> _Materials provided_:
_____
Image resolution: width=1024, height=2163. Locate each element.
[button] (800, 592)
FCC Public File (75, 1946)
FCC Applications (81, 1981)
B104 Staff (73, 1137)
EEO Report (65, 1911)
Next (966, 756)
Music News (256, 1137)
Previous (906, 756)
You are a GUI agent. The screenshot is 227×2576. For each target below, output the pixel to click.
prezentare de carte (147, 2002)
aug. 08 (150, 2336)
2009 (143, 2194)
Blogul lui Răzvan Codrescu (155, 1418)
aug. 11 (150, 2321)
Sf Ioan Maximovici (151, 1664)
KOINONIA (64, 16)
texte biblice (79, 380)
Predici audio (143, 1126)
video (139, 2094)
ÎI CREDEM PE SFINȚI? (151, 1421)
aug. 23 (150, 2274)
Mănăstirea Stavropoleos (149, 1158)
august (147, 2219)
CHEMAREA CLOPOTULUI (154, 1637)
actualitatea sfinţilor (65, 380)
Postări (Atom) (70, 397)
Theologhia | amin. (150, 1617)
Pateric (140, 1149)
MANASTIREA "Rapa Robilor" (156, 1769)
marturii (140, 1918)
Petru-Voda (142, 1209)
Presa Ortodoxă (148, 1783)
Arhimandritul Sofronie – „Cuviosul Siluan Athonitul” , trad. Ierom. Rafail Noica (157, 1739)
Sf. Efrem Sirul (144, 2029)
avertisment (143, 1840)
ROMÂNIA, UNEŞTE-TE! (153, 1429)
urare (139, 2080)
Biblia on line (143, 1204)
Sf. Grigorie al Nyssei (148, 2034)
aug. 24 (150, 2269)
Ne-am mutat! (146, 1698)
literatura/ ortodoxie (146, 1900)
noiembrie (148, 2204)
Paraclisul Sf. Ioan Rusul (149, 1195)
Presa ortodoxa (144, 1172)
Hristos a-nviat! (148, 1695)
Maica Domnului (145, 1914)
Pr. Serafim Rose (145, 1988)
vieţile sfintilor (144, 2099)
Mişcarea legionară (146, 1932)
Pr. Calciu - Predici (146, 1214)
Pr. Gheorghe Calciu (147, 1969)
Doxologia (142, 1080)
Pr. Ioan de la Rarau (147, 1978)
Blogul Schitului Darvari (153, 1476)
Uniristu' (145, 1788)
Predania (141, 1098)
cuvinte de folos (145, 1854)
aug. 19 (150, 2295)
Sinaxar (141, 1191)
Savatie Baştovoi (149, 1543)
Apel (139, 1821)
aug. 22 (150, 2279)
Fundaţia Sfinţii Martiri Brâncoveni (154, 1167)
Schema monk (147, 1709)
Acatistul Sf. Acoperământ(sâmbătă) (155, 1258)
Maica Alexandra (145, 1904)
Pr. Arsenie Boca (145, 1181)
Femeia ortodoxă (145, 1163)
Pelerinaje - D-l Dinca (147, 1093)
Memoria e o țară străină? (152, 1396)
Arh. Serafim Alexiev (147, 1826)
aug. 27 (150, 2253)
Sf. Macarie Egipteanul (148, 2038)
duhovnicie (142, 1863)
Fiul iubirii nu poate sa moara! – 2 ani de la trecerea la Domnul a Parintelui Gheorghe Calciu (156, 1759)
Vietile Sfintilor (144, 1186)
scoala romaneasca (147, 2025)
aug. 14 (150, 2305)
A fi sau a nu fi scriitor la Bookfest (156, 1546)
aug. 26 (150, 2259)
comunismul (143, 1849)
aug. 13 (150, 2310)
_____
> _Directions_:
Taking the entries above, write out exactly each line from the one holding "2009 (143, 2194)" to the one holding "Pr. Calciu - Predici (146, 1214)", both included, and stop there.

> _Answer section_:
2009 (143, 2194)
Blogul lui Răzvan Codrescu (155, 1418)
aug. 11 (150, 2321)
Sf Ioan Maximovici (151, 1664)
KOINONIA (64, 16)
texte biblice (79, 380)
Predici audio (143, 1126)
video (139, 2094)
ÎI CREDEM PE SFINȚI? (151, 1421)
aug. 23 (150, 2274)
Mănăstirea Stavropoleos (149, 1158)
august (147, 2219)
CHEMAREA CLOPOTULUI (154, 1637)
actualitatea sfinţilor (65, 380)
Postări (Atom) (70, 397)
Theologhia | amin. (150, 1617)
Pateric (140, 1149)
MANASTIREA "Rapa Robilor" (156, 1769)
marturii (140, 1918)
Petru-Voda (142, 1209)
Presa Ortodoxă (148, 1783)
Arhimandritul Sofronie – „Cuviosul Siluan Athonitul” , trad. Ierom. Rafail Noica (157, 1739)
Sf. Efrem Sirul (144, 2029)
avertisment (143, 1840)
ROMÂNIA, UNEŞTE-TE! (153, 1429)
urare (139, 2080)
Biblia on line (143, 1204)
Sf. Grigorie al Nyssei (148, 2034)
aug. 24 (150, 2269)
Ne-am mutat! (146, 1698)
literatura/ ortodoxie (146, 1900)
noiembrie (148, 2204)
Paraclisul Sf. Ioan Rusul (149, 1195)
Presa ortodoxa (144, 1172)
Hristos a-nviat! (148, 1695)
Maica Domnului (145, 1914)
Pr. Serafim Rose (145, 1988)
vieţile sfintilor (144, 2099)
Mişcarea legionară (146, 1932)
Pr. Calciu - Predici (146, 1214)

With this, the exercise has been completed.